Item-finding records:
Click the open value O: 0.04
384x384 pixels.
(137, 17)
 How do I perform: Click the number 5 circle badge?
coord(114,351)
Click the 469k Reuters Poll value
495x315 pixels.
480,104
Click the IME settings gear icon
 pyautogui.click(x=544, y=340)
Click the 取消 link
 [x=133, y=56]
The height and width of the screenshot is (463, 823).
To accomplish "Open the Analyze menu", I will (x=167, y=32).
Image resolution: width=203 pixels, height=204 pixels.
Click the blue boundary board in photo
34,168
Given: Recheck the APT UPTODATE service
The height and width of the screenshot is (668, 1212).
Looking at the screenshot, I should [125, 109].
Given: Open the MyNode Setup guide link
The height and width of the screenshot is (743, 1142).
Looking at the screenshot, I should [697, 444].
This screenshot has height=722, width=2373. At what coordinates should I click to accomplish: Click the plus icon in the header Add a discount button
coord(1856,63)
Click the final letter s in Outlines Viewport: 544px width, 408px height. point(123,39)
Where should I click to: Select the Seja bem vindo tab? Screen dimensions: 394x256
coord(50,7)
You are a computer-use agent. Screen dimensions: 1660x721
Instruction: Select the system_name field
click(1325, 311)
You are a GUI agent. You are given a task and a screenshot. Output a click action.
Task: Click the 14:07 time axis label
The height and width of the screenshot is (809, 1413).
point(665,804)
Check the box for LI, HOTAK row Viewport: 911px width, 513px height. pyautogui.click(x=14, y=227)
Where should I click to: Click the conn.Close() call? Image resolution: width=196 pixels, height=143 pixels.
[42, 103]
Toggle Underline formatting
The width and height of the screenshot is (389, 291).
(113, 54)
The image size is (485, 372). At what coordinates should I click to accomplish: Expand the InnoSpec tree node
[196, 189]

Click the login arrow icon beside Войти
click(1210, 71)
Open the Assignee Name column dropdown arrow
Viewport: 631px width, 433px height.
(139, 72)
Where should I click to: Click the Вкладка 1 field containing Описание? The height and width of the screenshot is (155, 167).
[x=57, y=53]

WHAT YOU SHOULD DO - Reproduce everything from the start of the data down to and including the line that contains "[x=133, y=56]", keeping every line unchanged.

OUTPUT FOR THIS TASK -
Click the open value O: 0.04
384x384 pixels.
(137, 17)
 How do I perform: Click the number 5 circle badge?
coord(114,351)
Click the 469k Reuters Poll value
495x315 pixels.
480,104
Click the IME settings gear icon
 pyautogui.click(x=544, y=340)
Click the 取消 link
 [x=133, y=56]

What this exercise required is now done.